Republicans take advantage of shorthanded House to override budget veto

By: T.C. Hunter - Managing editor

LUMBERTON — Robeson County’s resident Democratic member of the state House objects to the way Gov. Roy Cooper’s veto of the state budget was overridden Wednesday.

“It was not the way I would have done it,” Rep. Charles Graham said. “I was not pleased it happened this way.”

On a morning when many of the Democratic members were absent, leaders of the Republican-controlled House of Representatives called for a vote on overriding the veto issued by Cooper, a Democrat, on June 28. The members present voted 55 to 15 to override. Next up is the Senate, where Republicans will need at least one Democrat to vote in favor in order to defeat Cooper’s veto.

It takes three-fifths of the members present in the House or the Senate voting in favor to override a veto.

All 15 no votes cast Wednesday were from Democrats. All yes votes were cast by Republicans. Thirty-nine Democrats were recorded on the voting transcript posted on the N.C. General Assembly website as “Not Voting.”

According to General Assembly rules, a member is recorded as not voting if the member was present and chose not to vote, or was present and failed to register his or her vote, or was not present and did not have the absence excused by House or Senate leadership.

The budget has as much as $120 million for The University of North Carolina at Pembroke, including $91 million over several years for a health sciences building.

It also has $25.7 million for the Public Schools of Robeson County, $6.5 million for Robeson Community College, $1 million for the town of Pembroke, $125,000 for the Pembroke Rescue Squad, $139,000 for special programs for Robeson County courts and $75,000 for the Sheriff’s Office.

Graham, who had been coy about how he would have voted, was absent.

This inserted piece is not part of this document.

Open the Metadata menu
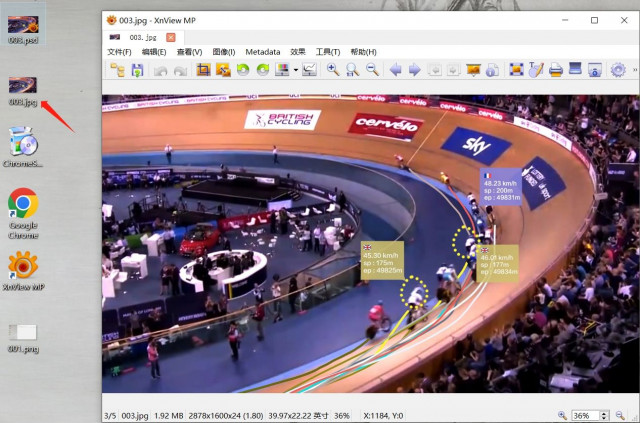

He had said previously he liked the budget, specifically what it delivered to UNCP.

“I missed all the drama,” Graham said. “I’m sorry I missed it.”

The Lumberton resident was on his way to Raleigh when the vote was taken. He had based his travel time on a schedule emailed to all Democrats by House Democratic leader Darren Jackson. That schedule indicated no votes were to be taken until the afternoon session.

“There will be no votes. No votes is what the schedule said,” Graham said.

That’s why most of the 55 House Democrats were not assembled when the vote was called for and taken, he said.

House Speaker Tim Moore had said repeatedly he would call the vote if an opportunity for a successful override vote presented itself, Graham said. Every Democrat understood that.

Rep. Brenden Jones, a Republican whose District 46 covers part of Robeson County, was present for the override vote and he cast a yes vote.

“There was no advanced plan to hold the override vote today, as many members of the Republican Party were also absent,” Jones said. “However, the bill was on the calendar, as it is every day we are in session, and the speaker decided to take an override vote when it became evident that the votes were there for a successful override.”

Moore never said a vote wouldn’t be taken during the morning session, Jones said. The audio recording of Tuesday’s session and the adjournment email indicate that. If any Democrats were confused about whether or not votes were going to be held, they could have contacted Moore’s office.

“It is the duty of the members of the General Assembly to be present for session when there are bills on the calendar,” Jones said.

The House action was hotly criticized on Wednesday.

“This process was unacceptable,” said Rick Glazier, executive director of the NC Justice Center. “All representatives of the people deserved to vote on the budget veto, especially in light of the grave concerns about the priorities set and those missing in the legislative proposal. Keeping them from the table dishonestly is unconscionable.”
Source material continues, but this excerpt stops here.